On admirera aussi, tout au long du roman, en souriant et riant très régulièrement, cette capacité qu'a Steinfest de déstabiliser sa propre narration "sérieuse", sans arrêt, par un usage bien particulier et terriblement tonique de métaphores toujours pleinement surprenantes, à l'opposé des clichés et automatismes faciles, et qui contribuent au premier chef à créer, à chaque paragraphe et à chaque chapitre, cette atmosphère dadaïste si particulière que l'on ressentait déjà dans les trois romans déjà disponibles en français, et qui atteint ici sa plénitude.
Une lecture indispensable pour poursuivre une route de rire étonnamment méditatif dans cette œuvre hors sentiers battus.

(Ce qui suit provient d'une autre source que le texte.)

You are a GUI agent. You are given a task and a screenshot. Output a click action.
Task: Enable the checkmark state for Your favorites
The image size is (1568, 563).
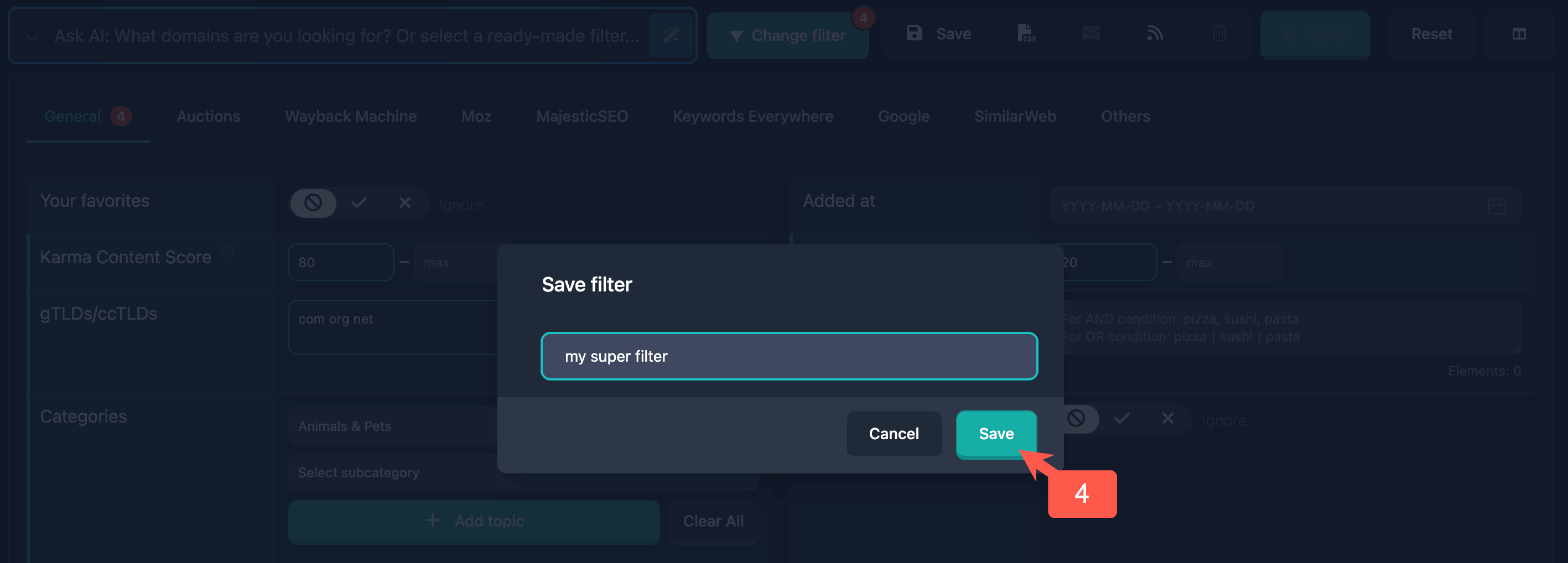[x=359, y=204]
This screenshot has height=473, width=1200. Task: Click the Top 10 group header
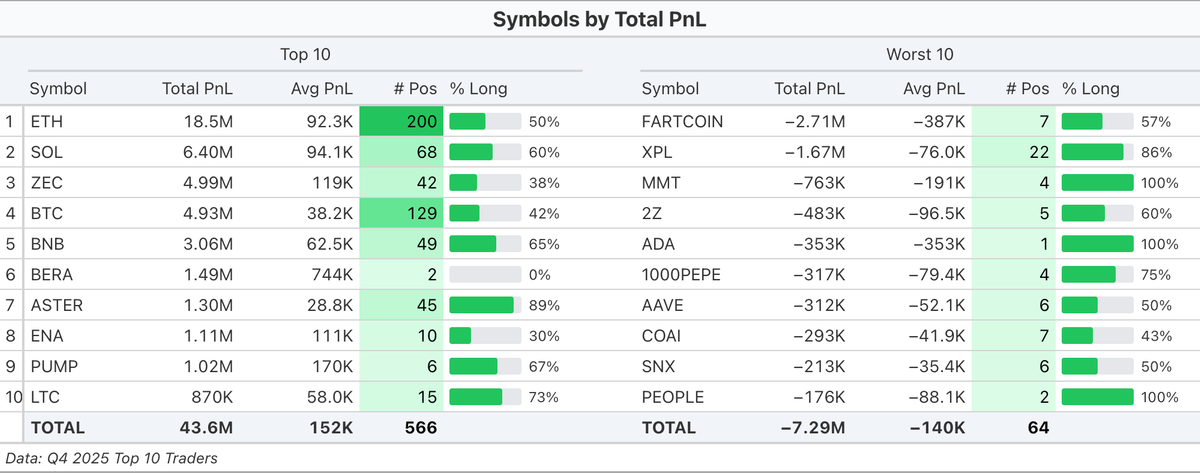tap(305, 54)
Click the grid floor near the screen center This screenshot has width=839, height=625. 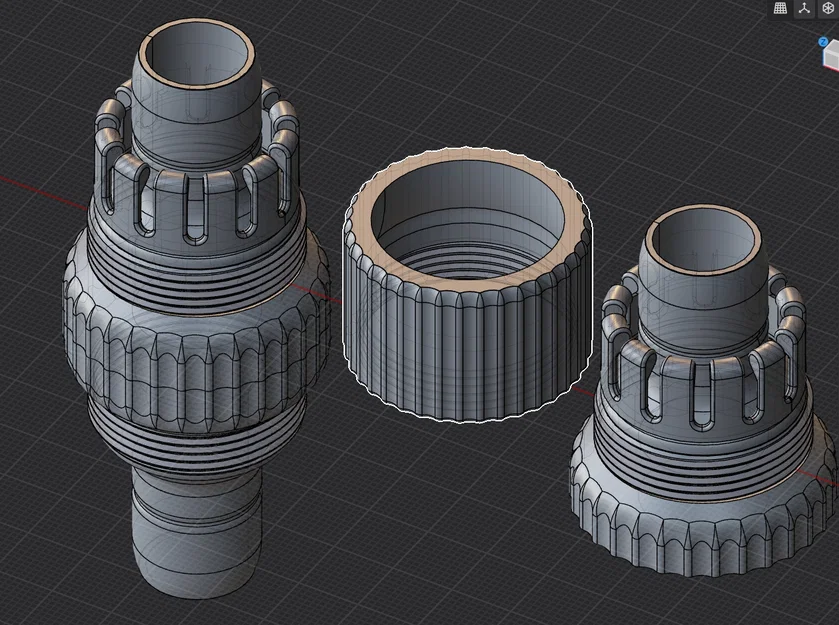[420, 480]
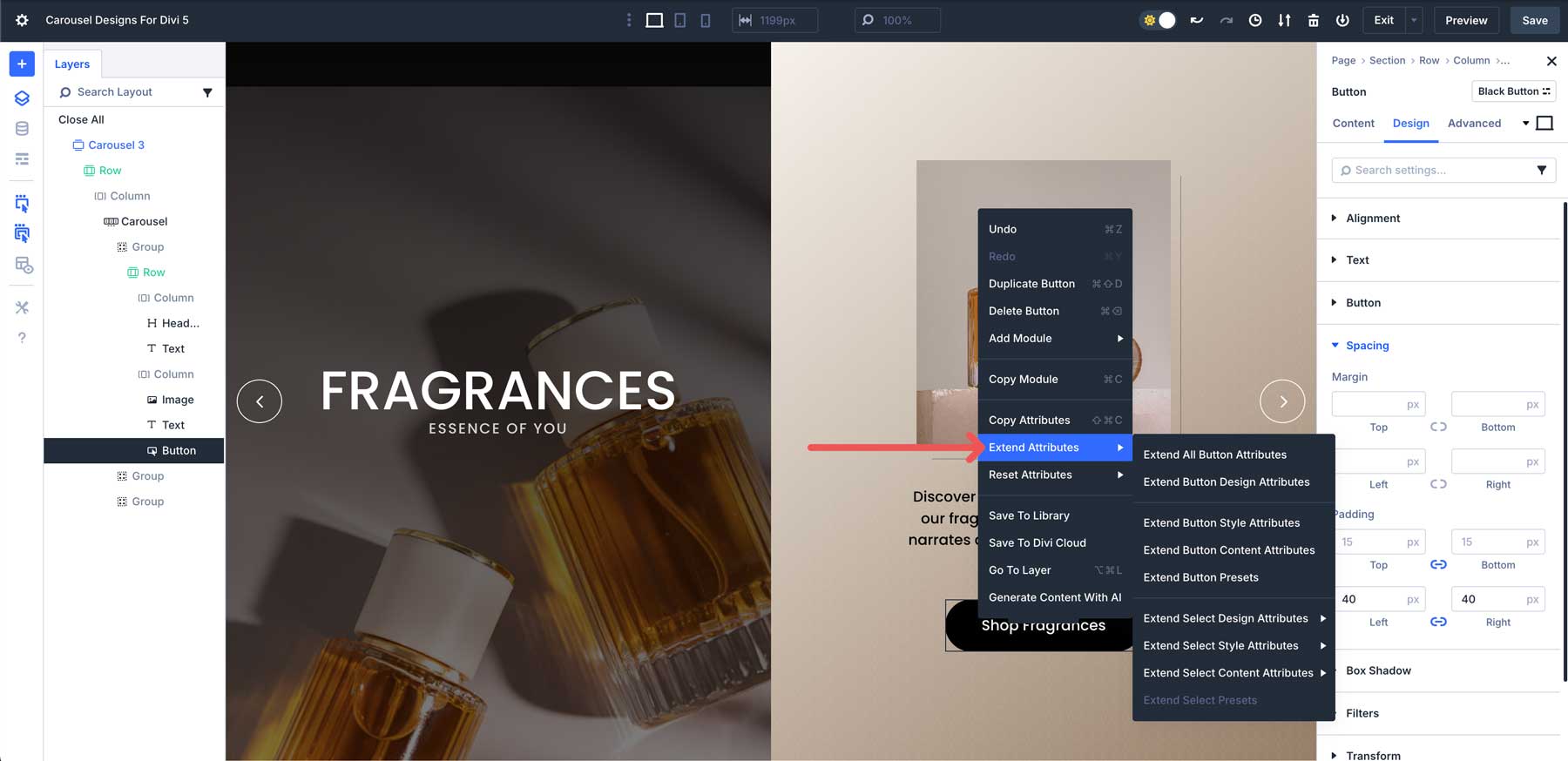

"La chambre de Cheng était quasiment vide. Sur un parquet immaculé était posé un matelas avec sa literie et dans un coin végétait un caoutchouc. En dehors de cela, il y avait juste un petit dispositif installé au sol, comprenant deux écuelles, plusieurs boîtes de nourriture pour chien, deux os empaquetés, une couverture repliée et un petit animal en plastique. L'animal en plastique, Oreillard n'en avait pas besoin. Le reste convenait très bien. Oreillard n'avait jamais joué, même dans sa jeunesse. Ce genre d'activité lui avait toujours paru une expression de désespoir. Or jamais il ne s'était senti assez désespéré pour se mettre à courir après des objets inertes.
Se nourrir, c'était autre chose. Se nourrir était une nécessité qui ne prêtait pas à discussion même si elle créait beaucoup de malheurs dans le monde. C'est avec la pitance que naît la folie qui consiste à tuer et à se faire tuer, la folie de l'inquiétude permanente, de l'obligation de regarder autour de soi, d'être vigilant, envieux, avide, rusé, nerveux, instable. On mange toujours trop ou trop peu et même une honnête quantité laisse une sensation de vide. Mais, comme on l'a dit, impossible d'y renoncer si l'on veut rester en vie. Et Oreillard voulait rester en vie. Renoncer à soi-même lui apparaissait comme la chose la plus désagréable qui fût. Comment pouvait-on à ce point se prendre au sérieux ?
Cela étant, Oreillard n'était pas un glouton. Lorsque Cheng eût rempli une écuelle de viande, il resta immobile devant sa platée, s'abstenant dans un premier temps de faire quoi que ce soit. Son museau ne se plissa pas, ses glandes salivaires ne s'activèrent pas plus que d'habitude. Il resta là, tout simplement, comme le premier chien venu, comme un véritable fossile. Et puis lorsque quelque chose comme une petite auréole menaça de s'allumer au-dessus de ses robustes oreilles, il baissa la tête, ouvrit la gueule à la façon d'un casse-noix et planta des crocs étonnamment bien conservés dans une viande d'une tendreté inconvenante."